Scheduled Backups (CronJob)¶
For regular backups independent of Flux reconciliations, create a Kubernetes CronJob:
apiVersion: batch/v1
kind: CronJob
metadata:
name: mssql-daily-backup
namespace: rciis-prod
spec:
schedule: "0 3 * * *" # 03:00 UTC daily
concurrencyPolicy: Forbid
successfulJobsHistoryLimit: 3
failedJobsHistoryLimit: 3
jobTemplate:
spec:
backoffLimit: 3
ttlSecondsAfterFinished: 3600
template:
spec:
restartPolicy: OnFailure
imagePullSecrets:
- name: container-registry
containers:
- name: mssql-backup
image: harbor.devops.africa/nucleus/mssql-tools:latest
command: ["/bin/bash", "-c"]
args:
- |
set -e
TIMESTAMP=$(date +%Y%m%d_%H%M%S)
BACKUP_URL="s3://s3.rciis.africa/rciis-prod/backups/mssql/RCIIS_${TIMESTAMP}.bak"
echo "Starting MSSQL backup to ${BACKUP_URL}"
# Wait for SQL Server
until /opt/mssql-tools18/bin/sqlcmd -b -S mssql -U sa \
-P "${MSSQL_SA_PASSWORD}" -C -Q "SELECT 1" > /dev/null 2>&1; do
echo "Waiting for SQL Server..."
sleep 5
done
# Re-create S3 credential (idempotent)
/opt/mssql-tools18/bin/sqlcmd -b -S mssql -U sa \
-P "${MSSQL_SA_PASSWORD}" -C -Q "
IF EXISTS (SELECT * FROM sys.credentials WHERE name = 's3_backup_credential')

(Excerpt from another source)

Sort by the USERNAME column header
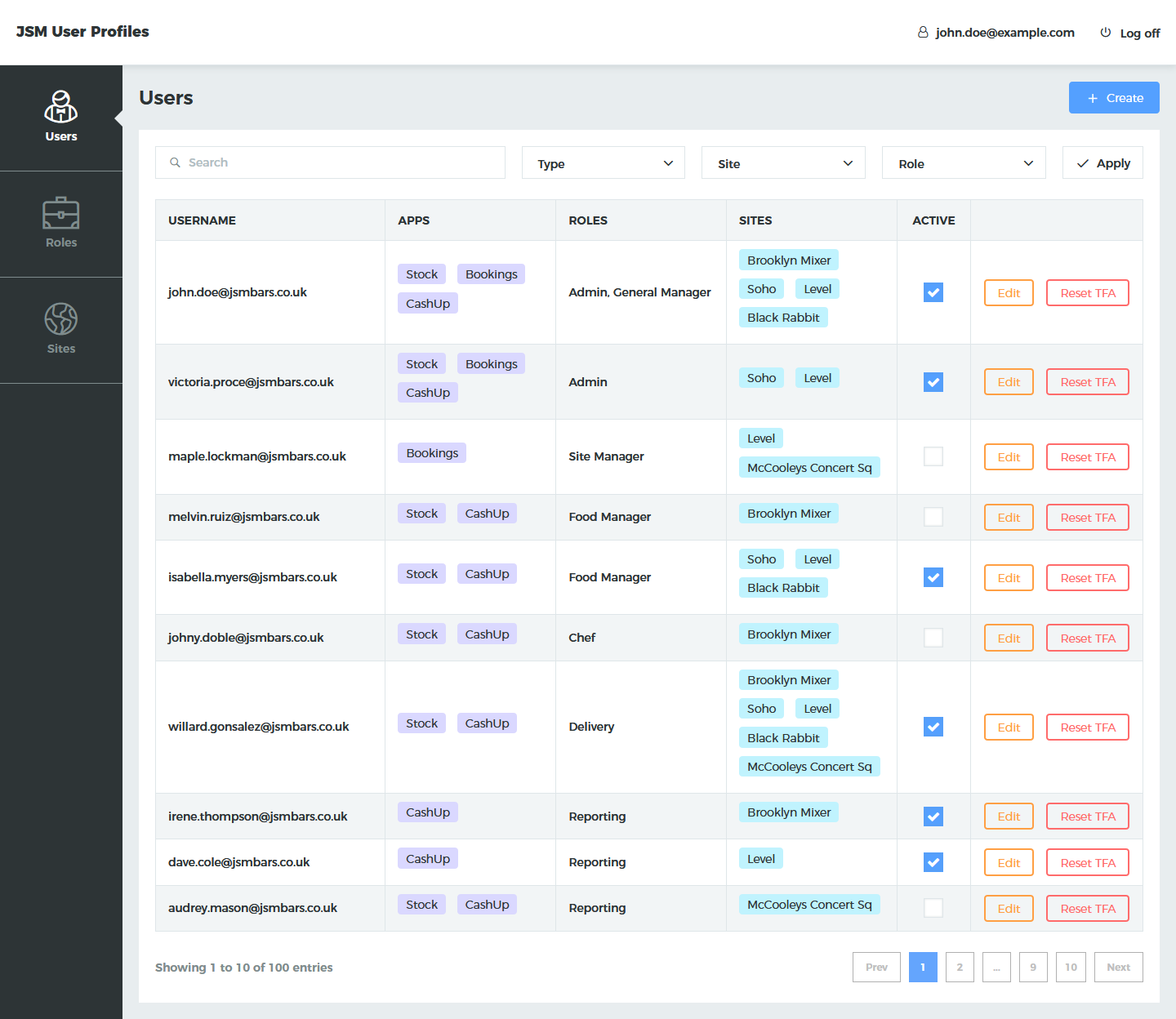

DROP CREDENTIAL [s3_backup_credential];
CREATE CREDENTIAL [s3_backup_credential]
WITH IDENTITY = 'S3 Access Key',
SECRET = '${S3_ACCESS_KEY}:${S3_SECRET_KEY}';
"
# Execute backup
/opt/mssql-tools18/bin/sqlcmd -b -S mssql -U sa \
-P "${MSSQL_SA_PASSWORD}" -C -Q "
BACKUP DATABASE [RCIIS]
TO URL = N'${BACKUP_URL}'
WITH CREDENTIAL = 's3_backup_credential',
COMPRESSION, STATS = 10;
"
echo "Backup completed: ${BACKUP_URL}"
env:
- name: MSSQL_SA_PASSWORD
valueFrom:
secretKeyRef:
name: mssql-admin
key: MSSQL_SA_PASSWORD
- name: S3_ACCESS_KEY
valueFrom:
secretKeyRef:
name: ceph-bucket-credentials
key: AWS_ACCESS_KEY_ID
- name: S3_SECRET_KEY
valueFrom:
secretKeyRef:
name: ceph-bucket-credentials
key: AWS_SECRET_ACCESS_KEY
resources:
requests:
cpu: 100m
memory: 128Mi
limits:
cpu: 500m
memory: 512Mi
Verify SQL Server Backups¶
# Check recent CronJob runs
kubectl get jobs -n rciis-prod -l job-name=mssql-daily-backup --sort-by=.metadata.creationTimestamp
# View the last backup job logs
kubectl logs -n rciis-prod job/$(kubectl get jobs -n rciis-prod \
-l job-name=mssql-daily-backup -o jsonpath='{.items[-1].metadata.name}')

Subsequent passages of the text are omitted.